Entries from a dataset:

========================================================================

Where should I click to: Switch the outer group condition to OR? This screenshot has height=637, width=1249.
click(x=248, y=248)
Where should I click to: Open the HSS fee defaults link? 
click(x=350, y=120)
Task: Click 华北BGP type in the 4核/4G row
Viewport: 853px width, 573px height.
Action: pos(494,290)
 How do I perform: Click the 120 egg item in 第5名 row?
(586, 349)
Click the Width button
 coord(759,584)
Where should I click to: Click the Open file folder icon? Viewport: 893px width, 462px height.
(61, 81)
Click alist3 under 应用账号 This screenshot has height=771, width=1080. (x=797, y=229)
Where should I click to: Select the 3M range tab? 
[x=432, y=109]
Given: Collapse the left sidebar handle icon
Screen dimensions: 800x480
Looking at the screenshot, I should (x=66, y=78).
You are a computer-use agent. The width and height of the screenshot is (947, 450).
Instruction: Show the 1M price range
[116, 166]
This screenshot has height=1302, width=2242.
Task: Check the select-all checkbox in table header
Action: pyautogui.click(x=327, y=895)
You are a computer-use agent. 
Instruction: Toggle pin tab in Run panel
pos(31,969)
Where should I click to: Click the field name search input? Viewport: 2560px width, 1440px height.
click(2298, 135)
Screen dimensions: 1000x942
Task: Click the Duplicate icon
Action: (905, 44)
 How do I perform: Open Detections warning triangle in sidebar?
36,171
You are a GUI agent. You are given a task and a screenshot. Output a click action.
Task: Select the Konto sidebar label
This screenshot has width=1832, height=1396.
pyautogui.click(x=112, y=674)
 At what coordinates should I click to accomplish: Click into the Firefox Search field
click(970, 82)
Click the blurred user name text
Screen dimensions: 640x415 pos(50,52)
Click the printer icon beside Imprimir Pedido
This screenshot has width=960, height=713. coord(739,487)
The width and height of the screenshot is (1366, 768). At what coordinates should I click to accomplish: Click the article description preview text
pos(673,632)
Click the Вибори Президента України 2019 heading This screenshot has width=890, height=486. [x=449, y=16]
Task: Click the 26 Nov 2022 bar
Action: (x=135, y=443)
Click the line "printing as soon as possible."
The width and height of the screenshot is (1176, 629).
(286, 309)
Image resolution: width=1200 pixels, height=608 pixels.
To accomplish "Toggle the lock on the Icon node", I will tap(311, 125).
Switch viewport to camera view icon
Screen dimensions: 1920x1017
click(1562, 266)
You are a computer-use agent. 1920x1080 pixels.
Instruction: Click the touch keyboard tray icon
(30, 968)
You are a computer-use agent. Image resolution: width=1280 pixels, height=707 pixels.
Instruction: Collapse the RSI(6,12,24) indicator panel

========================================================================

Copy out the material unchanged, from the line containing "Where should I click to: Click the field" down to the last line of the material, including both of those lines.

Where should I click to: Click the field name search input? Viewport: 2560px width, 1440px height.
click(2298, 135)
Screen dimensions: 1000x942
Task: Click the Duplicate icon
Action: (905, 44)
 How do I perform: Open Detections warning triangle in sidebar?
36,171
You are a GUI agent. You are given a task and a screenshot. Output a click action.
Task: Select the Konto sidebar label
This screenshot has width=1832, height=1396.
pyautogui.click(x=112, y=674)
 At what coordinates should I click to accomplish: Click into the Firefox Search field
click(970, 82)
Click the blurred user name text
Screen dimensions: 640x415 pos(50,52)
Click the printer icon beside Imprimir Pedido
This screenshot has width=960, height=713. coord(739,487)
The width and height of the screenshot is (1366, 768). At what coordinates should I click to accomplish: Click the article description preview text
pos(673,632)
Click the Вибори Президента України 2019 heading This screenshot has width=890, height=486. [x=449, y=16]
Task: Click the 26 Nov 2022 bar
Action: (x=135, y=443)
Click the line "printing as soon as possible."
The width and height of the screenshot is (1176, 629).
(286, 309)
Image resolution: width=1200 pixels, height=608 pixels.
To accomplish "Toggle the lock on the Icon node", I will tap(311, 125).
Switch viewport to camera view icon
Screen dimensions: 1920x1017
click(1562, 266)
You are a computer-use agent. 1920x1080 pixels.
Instruction: Click the touch keyboard tray icon
(30, 968)
You are a computer-use agent. Image resolution: width=1280 pixels, height=707 pixels.
Instruction: Collapse the RSI(6,12,24) indicator panel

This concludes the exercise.